NEOGENE
NEOGENE
NEOGENE
Paleogeography
The uplifting of the Alps, Dinaric Alps, Hellenides and Taurids mountain ranges intensified when the African and Eurasian plates collided in early Neogene. When these mountain ranges were formed, the eastern Tethys split into two parts, the southern Tethys and the northern Tethys, known as Paratethys. The two parts of Tethys were linked by the present-day Pannonian Basin and the Black and the Caspian Sea. Some 15 million years ago, freshwater inflow made Paratethys into an enormous lake. At the same time, the collision of the African and Eurasian plates disconnected Tethys from the Indo-Pacific, and the Mediterranean Sea was formed. Approximately six million years ago, glacial periods in the Antarctica region caused the global sea levels to drop and the Mediterranean Sea to desiccate, which is known as the Messinian Salinity Crisis. Some 5.5 million years ago, Paratethys broke up into a number of smaller lake basins such as the Pannonian, Dacian, Aegean, Black Sea, Caspian and Aral basins. The Mediterranean Sea started to fill up from the Atlantic at the same time. The lake basins derived from Paratethys for the most part dried out or formed smaller lakes such as the Balaton Lake, the Caspian Sea or the Aral Sea.
Paleoclimate
In early Neogene, climate again became warmer, but in the next period it changed once again, and the world became colder and drier. In the north hemisphere, North and South America were pushed together by intensive tectonic activity that caused an expansion of the Atlantic Ocean. This resulted in the formation of the Isthmus of Panama, which stopped the North Atlantic Current from entering the Pacific, changing its course and pushing it back toward north-western Europe as the warm Gulf Stream. North and in particular South Pole ice sheets expanded at the same time. Ocean temperatures and global sea levels dropped. Deserts formed in Africa and Asia. Forests gradually disappeared and were replaced by steppes, prairies and savannas. It was the onset of another ice age. Their occurrence was the most common in the past 1.8 million years.
Terrestrial life
Fauna – The Neogene was the time of frogs, rats, mice and snakes, with the birds going through their greatest peak period. Some of the largest bird species to ever inhabit the Earth, such as the Titanis (1), lived in this period. Several types of even-toed and odd-toed ungulates developed in the Neogene. Megaloceros (2), a genus of deer, is an important representative of even-toed ungulates, and the odd-toed ungulate Merychippus (3), the size of a present-day pony, is the ancestor of the modern horse. The Merychippus evolved into the Hyperion, a small, slender pony resembling an antelope, which was replaced by the Pliohippus, resembling the modern horse. Rhinoceroses and elephants were the most important representatives of the Proboscidea order. The woolly rhinoceros (5) was the most important rhinoceros, and the mastodon Amebelodon (6) was the most important ancestor of modern-day elephants. They inhabited all continents except Australia and Antarctica. Neogene was also the time of carnivores, in particular the Felidae such as the sabre-toothed tiger (7), and the Ursidae, which weighed more than a tonne (8).
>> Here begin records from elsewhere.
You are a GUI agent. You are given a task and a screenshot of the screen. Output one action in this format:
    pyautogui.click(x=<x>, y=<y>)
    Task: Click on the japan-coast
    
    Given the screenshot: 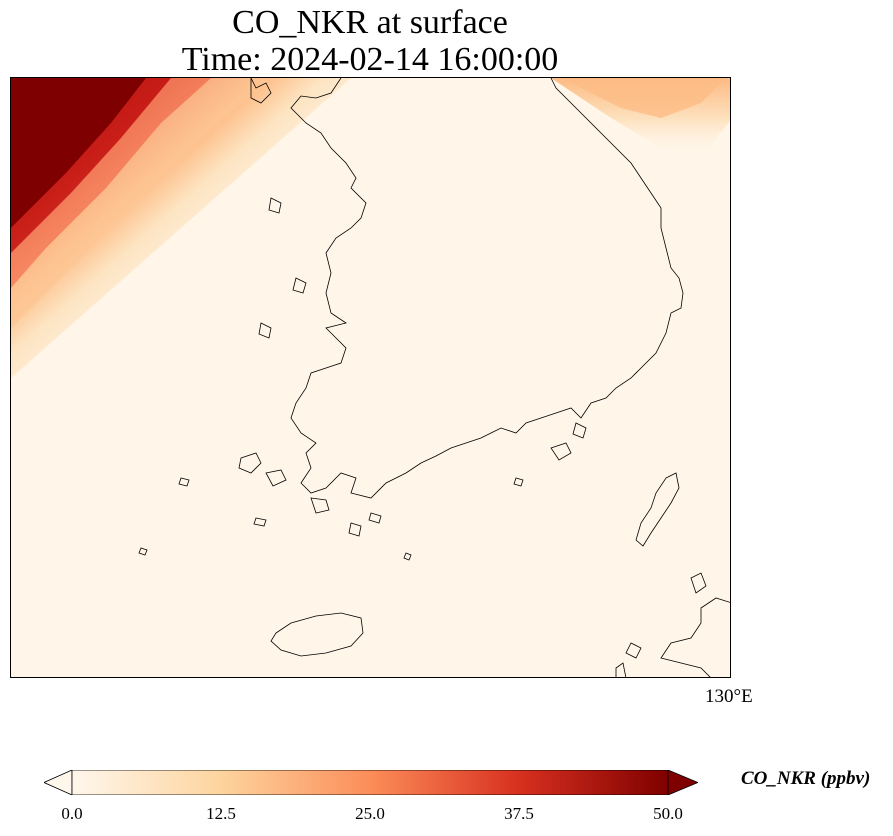 What is the action you would take?
    pyautogui.click(x=672, y=624)
    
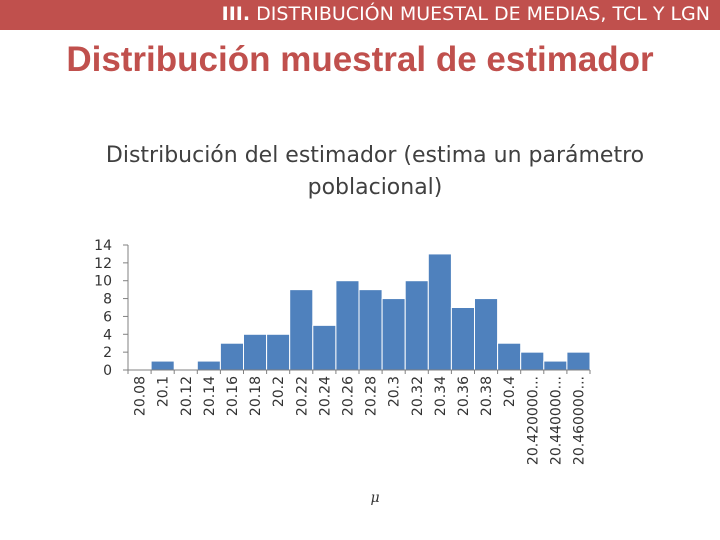 The height and width of the screenshot is (540, 720). I want to click on y-tick-label: 4, so click(108, 335).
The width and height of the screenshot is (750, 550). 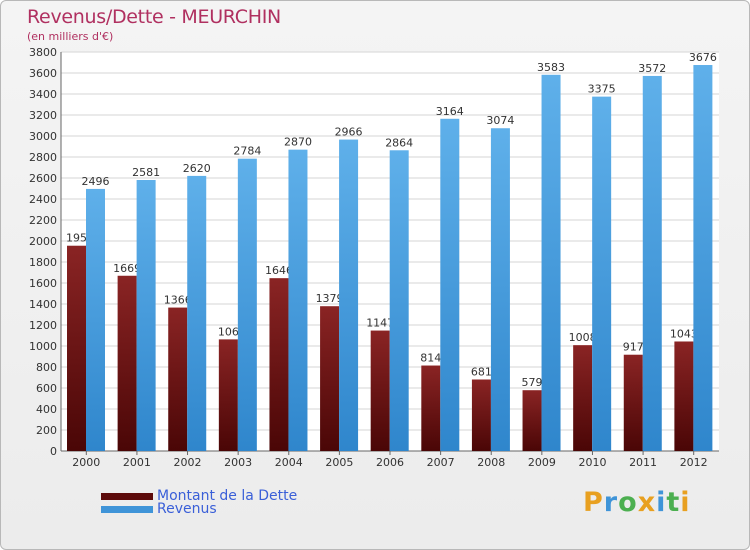 I want to click on y-tick-label: 3000, so click(x=43, y=136).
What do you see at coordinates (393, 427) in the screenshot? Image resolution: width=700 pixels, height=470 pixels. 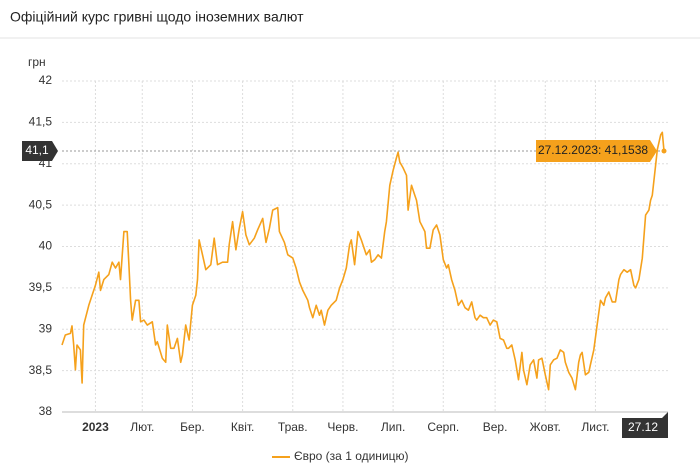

Primates developed in particular during the Neogene. New World monkeys (flat-nosed monkeys) (9), Old World monkeys (snub-nosed monkeys) (10) and anthropoid monkeys (Hominidae) (11) appeared.
Fauna – The colder climate in the second half of the Neogene changed the vegetation. Forests disappeared, to be replaced by herbaceous plants, grasses, weeds and bushes, with or without small clumps of trees. The sudden development of grasses and herbaceous plants was beneficial for the development of rodents, mice and rats (12), and consequently also the development of snakes. Insects flourished in this period, and consequently also frog and songbirds.
https://np-sjeverni-velebit.hr/www/en/neogene#sigProId8f68c7b815
Marine life
In early Neogene, coral reefs were expanding in the still warm seas, where numerous molluscs bivalves and gastropods thrived, along with brachiopods, arthropods and worms. Firmer algae covers appeared, making the reefs more resistant to ocean waves. The drop in sea temperatures since Mid-Neogene caused the diatoms and the planktonic foraminifera to flourish. The development of sharks (12) continued. A new whale species that feed on plankton appeared (13), the baleen whales. Dolphins (14) also appeared as a separate group of marine mammals.
Velebit sedimentary basin
In the Neogene, sedimentation in the Velebit area was highly localised and limited to remaining isolated lakes. Some of the sedimentary basins were occasionally linked during their evolution, but neotectonics movements caused by further collision of the Adriatic Microplate and the already uplifted Dinaric Alps caused them to shrink in size. There are almost no Neogene sediments in the Velebit area, because Velebit was already fully uplifted by that time, and the sediment material is only found in the surrounding valleys. The formation of rockfall breccias, called Velebit breccias, continued only at the very top of the Velebit.
Extinction
There was no mass extinction event in the Neogene on the scale of previous global extinction events, but there were 18 ice ages.